• ASSIGNMENT
In the lines below, find the one that contains "Screen dimensions: 1366x625" and write it out exactly, along with every line that follows it.

• RECORDS SHOWN
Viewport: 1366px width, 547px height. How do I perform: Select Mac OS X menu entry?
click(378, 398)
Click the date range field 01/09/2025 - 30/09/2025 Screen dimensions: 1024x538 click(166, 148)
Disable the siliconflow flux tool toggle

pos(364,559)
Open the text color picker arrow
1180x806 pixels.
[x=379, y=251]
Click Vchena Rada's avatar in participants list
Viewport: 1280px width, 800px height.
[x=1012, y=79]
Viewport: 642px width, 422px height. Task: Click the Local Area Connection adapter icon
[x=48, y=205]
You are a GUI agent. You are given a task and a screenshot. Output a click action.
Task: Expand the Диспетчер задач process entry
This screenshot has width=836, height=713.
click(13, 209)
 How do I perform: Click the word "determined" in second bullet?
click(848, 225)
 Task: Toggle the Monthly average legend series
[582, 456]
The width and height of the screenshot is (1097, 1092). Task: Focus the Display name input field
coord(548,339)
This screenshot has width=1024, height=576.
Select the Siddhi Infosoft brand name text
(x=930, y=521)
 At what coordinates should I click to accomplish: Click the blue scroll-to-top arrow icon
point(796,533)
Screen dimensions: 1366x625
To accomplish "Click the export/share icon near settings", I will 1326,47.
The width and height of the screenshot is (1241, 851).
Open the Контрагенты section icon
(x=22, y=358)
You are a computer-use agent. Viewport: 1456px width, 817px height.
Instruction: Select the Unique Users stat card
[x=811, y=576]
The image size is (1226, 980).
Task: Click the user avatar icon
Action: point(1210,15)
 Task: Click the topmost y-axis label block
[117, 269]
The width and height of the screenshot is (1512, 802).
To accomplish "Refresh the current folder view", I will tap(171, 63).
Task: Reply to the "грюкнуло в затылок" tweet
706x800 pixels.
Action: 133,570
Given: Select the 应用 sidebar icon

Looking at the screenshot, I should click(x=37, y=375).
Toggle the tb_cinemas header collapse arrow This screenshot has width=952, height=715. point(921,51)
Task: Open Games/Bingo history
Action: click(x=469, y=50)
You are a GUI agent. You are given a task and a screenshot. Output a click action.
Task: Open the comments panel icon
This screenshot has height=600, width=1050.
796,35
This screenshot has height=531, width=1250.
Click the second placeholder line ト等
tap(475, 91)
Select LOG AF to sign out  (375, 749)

• ANSWER TO THIS TASK
Screen dimensions: 1366x625
To accomplish "Click the export/share icon near settings", I will 1326,47.
The width and height of the screenshot is (1241, 851).
Open the Контрагенты section icon
(x=22, y=358)
You are a computer-use agent. Viewport: 1456px width, 817px height.
Instruction: Select the Unique Users stat card
[x=811, y=576]
The image size is (1226, 980).
Task: Click the user avatar icon
Action: point(1210,15)
 Task: Click the topmost y-axis label block
[117, 269]
The width and height of the screenshot is (1512, 802).
To accomplish "Refresh the current folder view", I will tap(171, 63).
Task: Reply to the "грюкнуло в затылок" tweet
706x800 pixels.
Action: 133,570
Given: Select the 应用 sidebar icon

Looking at the screenshot, I should click(x=37, y=375).
Toggle the tb_cinemas header collapse arrow This screenshot has width=952, height=715. point(921,51)
Task: Open Games/Bingo history
Action: click(x=469, y=50)
You are a GUI agent. You are given a task and a screenshot. Output a click action.
Task: Open the comments panel icon
This screenshot has height=600, width=1050.
796,35
This screenshot has height=531, width=1250.
Click the second placeholder line ト等
tap(475, 91)
Select LOG AF to sign out  (375, 749)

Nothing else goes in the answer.